Two radioactive materials `X_(1)` and `X_(2)` have decay constants `5 lambda` and `lambda` respectively. If initially they have the same number of nuclei, then the ratio of the number of nuclei of `X_(1)` to that of `X_(2)` will be `1/e` after a time
(1.) λ
(2.) 1/ 2 λ
(3.) 1/ 4 λ
(4.) e/ λ

To solve the problem, we need to find the time at which the ratio of the number of nuclei of two radioactive materials \(X_1\) and \(X_2\) is \( \frac{1}{e} \). ### Step-by-Step Solution: 1. **Define the Initial Conditions:** Let the initial number of nuclei of both materials be \(N_0\). 2. **Write the Decay Equations:** The decay constant for \(X_1\) is \(5\lambda\) and for \(X_2\) it is \(\lambda\).
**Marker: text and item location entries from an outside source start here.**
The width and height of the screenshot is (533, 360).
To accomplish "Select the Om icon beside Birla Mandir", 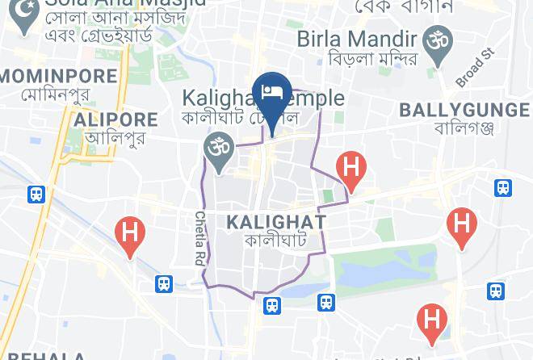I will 439,41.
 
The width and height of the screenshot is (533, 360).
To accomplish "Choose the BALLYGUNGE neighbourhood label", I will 464,109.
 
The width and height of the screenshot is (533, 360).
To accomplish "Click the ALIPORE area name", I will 115,119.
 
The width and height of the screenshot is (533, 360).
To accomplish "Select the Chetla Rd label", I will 199,239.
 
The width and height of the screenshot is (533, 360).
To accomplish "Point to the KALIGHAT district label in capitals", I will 276,221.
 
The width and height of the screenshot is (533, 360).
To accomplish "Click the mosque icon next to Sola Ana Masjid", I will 26,11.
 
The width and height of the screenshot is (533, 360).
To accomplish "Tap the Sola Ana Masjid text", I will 125,4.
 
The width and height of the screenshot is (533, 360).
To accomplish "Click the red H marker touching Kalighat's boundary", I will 351,169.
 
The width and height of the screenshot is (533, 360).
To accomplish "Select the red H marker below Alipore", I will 130,234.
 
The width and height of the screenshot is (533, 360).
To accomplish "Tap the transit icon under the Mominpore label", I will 36,194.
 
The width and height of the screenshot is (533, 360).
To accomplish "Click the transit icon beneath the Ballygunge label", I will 503,187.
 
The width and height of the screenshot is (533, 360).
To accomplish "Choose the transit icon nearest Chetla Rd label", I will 164,283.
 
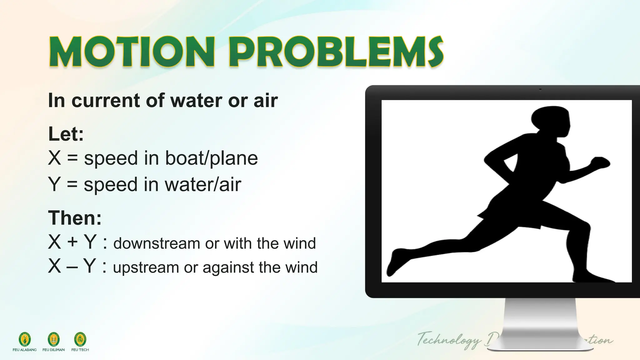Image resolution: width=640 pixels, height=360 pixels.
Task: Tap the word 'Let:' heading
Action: [x=66, y=134]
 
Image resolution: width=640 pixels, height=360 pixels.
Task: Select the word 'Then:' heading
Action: [x=75, y=218]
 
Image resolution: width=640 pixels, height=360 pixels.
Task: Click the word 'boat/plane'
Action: [x=211, y=158]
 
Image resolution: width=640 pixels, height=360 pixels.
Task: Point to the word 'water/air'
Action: [x=203, y=184]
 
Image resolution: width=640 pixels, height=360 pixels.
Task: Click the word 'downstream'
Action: [x=156, y=243]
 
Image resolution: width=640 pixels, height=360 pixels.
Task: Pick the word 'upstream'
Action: [x=146, y=268]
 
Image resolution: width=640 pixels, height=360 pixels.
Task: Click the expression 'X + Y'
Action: [x=72, y=242]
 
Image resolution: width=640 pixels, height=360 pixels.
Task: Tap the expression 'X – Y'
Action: [x=72, y=266]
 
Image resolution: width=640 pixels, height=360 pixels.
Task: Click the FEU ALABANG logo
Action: [x=25, y=339]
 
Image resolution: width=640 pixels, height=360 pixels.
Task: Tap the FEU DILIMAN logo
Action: [x=53, y=339]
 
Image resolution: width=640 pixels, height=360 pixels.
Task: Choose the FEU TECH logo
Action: [x=80, y=339]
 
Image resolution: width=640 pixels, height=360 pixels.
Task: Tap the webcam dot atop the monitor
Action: [x=540, y=90]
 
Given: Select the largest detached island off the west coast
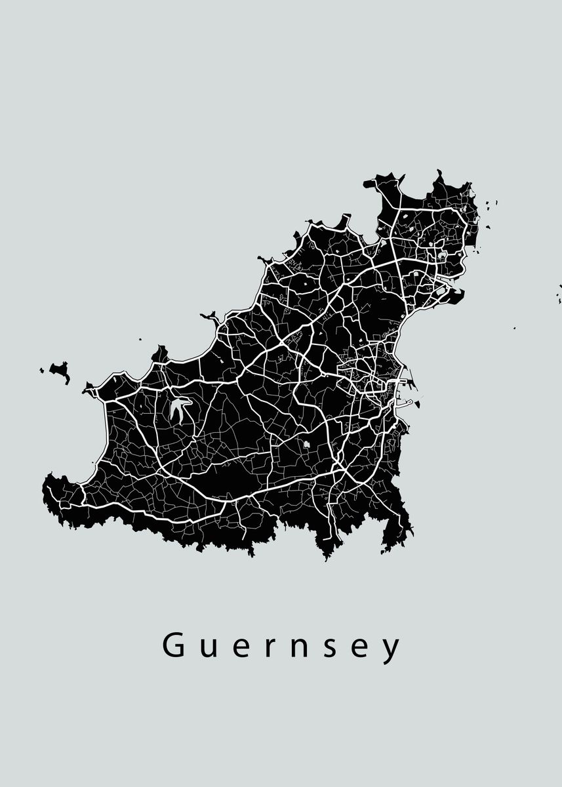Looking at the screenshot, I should tap(60, 371).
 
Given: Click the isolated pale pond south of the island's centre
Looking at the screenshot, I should tap(306, 447).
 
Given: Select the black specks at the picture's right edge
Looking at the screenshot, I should tap(559, 289).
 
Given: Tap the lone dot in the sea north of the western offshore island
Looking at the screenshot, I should tap(140, 339).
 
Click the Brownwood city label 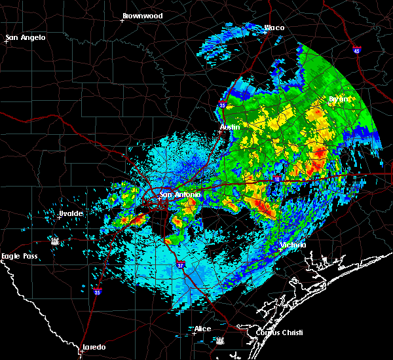coord(142,15)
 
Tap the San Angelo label coord(27,37)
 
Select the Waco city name coord(274,28)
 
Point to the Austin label coord(229,126)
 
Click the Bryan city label coord(339,99)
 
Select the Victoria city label coord(293,245)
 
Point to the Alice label coord(203,329)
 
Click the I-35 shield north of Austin coord(223,105)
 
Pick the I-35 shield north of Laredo coord(97,292)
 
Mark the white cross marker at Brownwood coord(122,20)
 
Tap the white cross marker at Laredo coord(81,351)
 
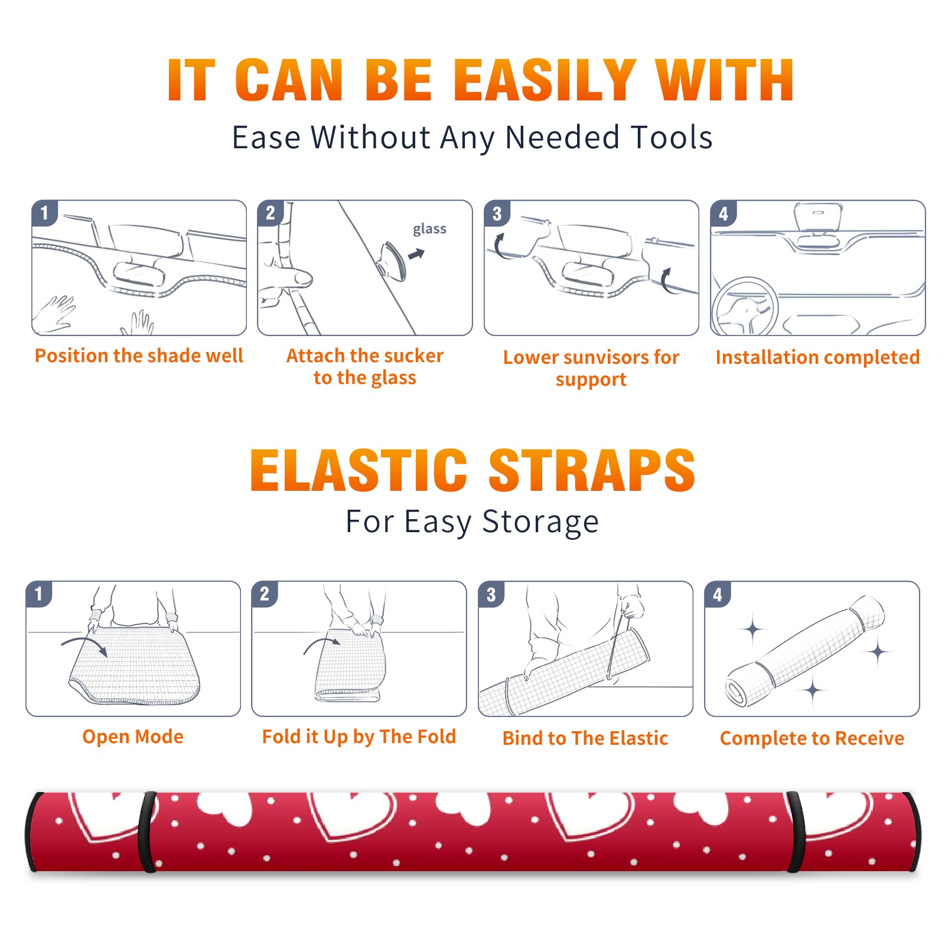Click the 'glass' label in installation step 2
tap(429, 229)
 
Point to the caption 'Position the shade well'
tap(139, 356)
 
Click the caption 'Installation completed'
tap(817, 357)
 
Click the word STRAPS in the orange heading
tap(592, 470)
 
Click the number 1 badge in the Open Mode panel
tap(39, 594)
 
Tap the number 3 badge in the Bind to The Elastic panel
tap(491, 594)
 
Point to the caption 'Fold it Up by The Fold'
tap(359, 737)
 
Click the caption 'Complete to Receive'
tap(812, 738)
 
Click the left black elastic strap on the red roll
tap(148, 832)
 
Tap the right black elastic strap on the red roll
tap(795, 832)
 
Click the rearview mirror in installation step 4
tap(818, 217)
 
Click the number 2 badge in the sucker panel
tap(271, 213)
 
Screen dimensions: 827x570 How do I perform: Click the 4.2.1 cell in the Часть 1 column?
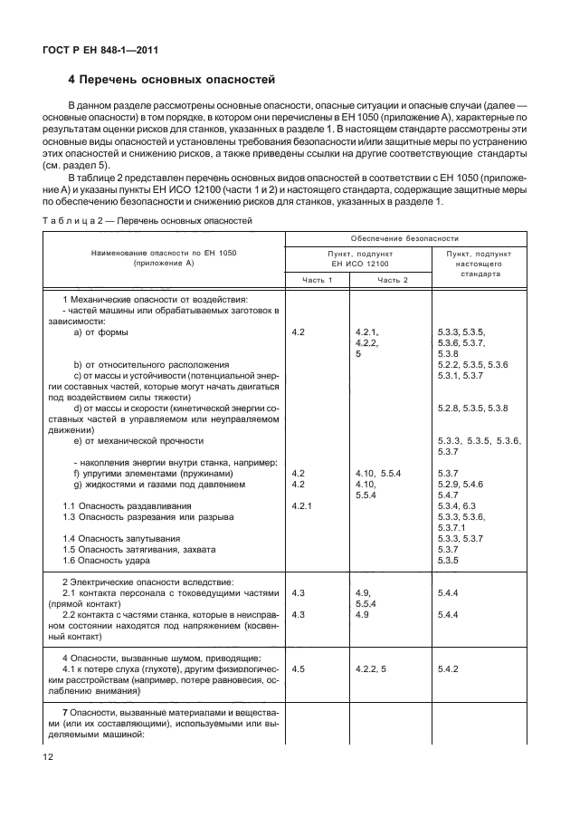point(303,505)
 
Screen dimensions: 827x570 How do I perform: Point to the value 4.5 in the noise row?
point(299,668)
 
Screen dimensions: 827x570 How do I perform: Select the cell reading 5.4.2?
point(449,668)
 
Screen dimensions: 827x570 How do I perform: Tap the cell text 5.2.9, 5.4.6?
point(460,484)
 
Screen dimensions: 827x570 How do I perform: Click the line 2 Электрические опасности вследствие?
point(136,581)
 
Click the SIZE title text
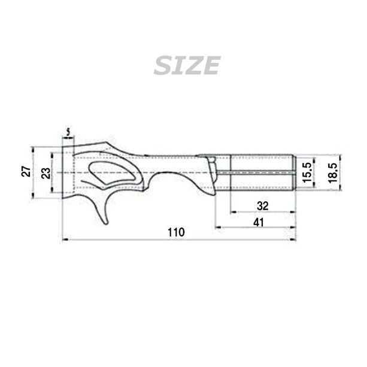[x=187, y=65]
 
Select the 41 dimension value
[x=259, y=222]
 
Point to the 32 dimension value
[x=262, y=205]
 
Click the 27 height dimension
[x=26, y=172]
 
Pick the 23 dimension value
[x=46, y=174]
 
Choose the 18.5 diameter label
[x=333, y=172]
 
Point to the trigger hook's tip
[x=106, y=223]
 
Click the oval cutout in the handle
[x=114, y=172]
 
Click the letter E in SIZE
[x=211, y=65]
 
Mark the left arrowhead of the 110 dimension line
[x=64, y=240]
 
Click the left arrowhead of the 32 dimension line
[x=233, y=211]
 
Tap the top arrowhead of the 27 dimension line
[x=34, y=148]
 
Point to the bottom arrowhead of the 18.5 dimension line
[x=339, y=189]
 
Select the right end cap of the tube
[x=294, y=172]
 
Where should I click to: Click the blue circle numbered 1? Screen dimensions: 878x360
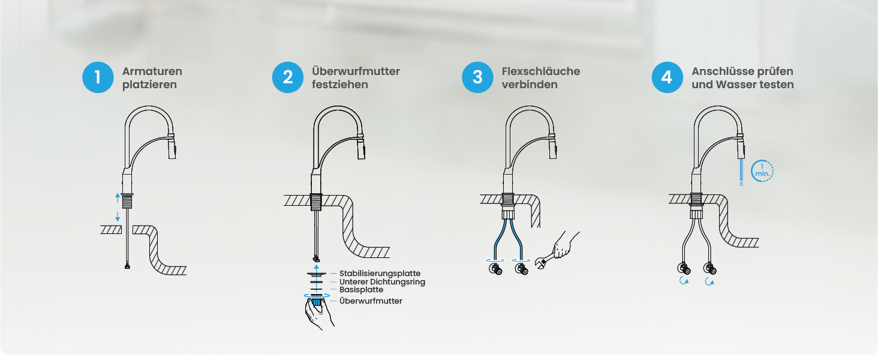click(x=98, y=77)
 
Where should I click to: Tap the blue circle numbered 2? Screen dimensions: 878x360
click(x=288, y=77)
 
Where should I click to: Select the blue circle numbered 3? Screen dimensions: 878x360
click(x=477, y=77)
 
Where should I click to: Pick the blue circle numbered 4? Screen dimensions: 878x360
click(x=667, y=77)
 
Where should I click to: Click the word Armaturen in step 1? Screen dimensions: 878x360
click(x=152, y=71)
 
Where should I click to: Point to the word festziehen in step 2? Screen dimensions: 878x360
click(x=340, y=85)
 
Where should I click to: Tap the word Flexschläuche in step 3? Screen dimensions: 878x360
click(x=541, y=71)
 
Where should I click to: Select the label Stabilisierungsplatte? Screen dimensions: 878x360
click(x=380, y=274)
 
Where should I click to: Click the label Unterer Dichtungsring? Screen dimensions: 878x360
click(x=382, y=281)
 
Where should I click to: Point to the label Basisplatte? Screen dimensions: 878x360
click(x=362, y=290)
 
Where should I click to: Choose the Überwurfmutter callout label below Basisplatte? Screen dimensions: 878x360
click(x=371, y=301)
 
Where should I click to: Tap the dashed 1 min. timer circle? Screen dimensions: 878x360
click(x=762, y=171)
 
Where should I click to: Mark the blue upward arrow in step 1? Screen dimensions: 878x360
click(x=118, y=197)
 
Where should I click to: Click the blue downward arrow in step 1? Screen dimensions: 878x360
click(x=118, y=217)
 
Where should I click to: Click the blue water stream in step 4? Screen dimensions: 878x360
click(x=741, y=172)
The number of nuclei remaining after time \(t\) can be expressed using the exponential decay formula: - For \(X_1\): \[ N_1 = N_0 e^{-5\lambda t} \] - For \(X_2\): \[ N_2 = N_0 e^{-\lambda t} \] 3. **Set Up the Ratio:** We need to find the time \(t\) when the ratio \( \frac{N_1}{N_2} \) equals \( \frac{1}{e} \): \[ \frac{N_1}{N_2} = \frac{N_0 e^{-5\lambda t}}{N_0 e^{-\lambda t}} = \frac{e^{-5\lambda t}}{e^{-\lambda t}} = e^{-5\lambda t + \lambda t} = e^{-4\lambda t} \] Setting this equal to \( \frac{1}{e} \): \[ e^{-4\lambda t} = \frac{1}{e} \] 4. **Equate Exponents:** Since \( \frac{1}{e} = e^{-1} \), we can equate the exponents: \[ -4\lambda t = -1 \] 5. **Solve for Time \(t\):** Rearranging the equation gives: \[ 4\lambda t = 1 \quad \Rightarrow \quad t = \frac{1}{4\lambda} \] Thus, the time \(t\) at which the ratio of the number of nuclei of \(X_1\) to that of \(X_2\) is \( \frac{1}{e} \) is \( \frac{1}{4\lambda} \). ### Final Answer: The correct option is (3) \( \frac{1}{4\lambda} \).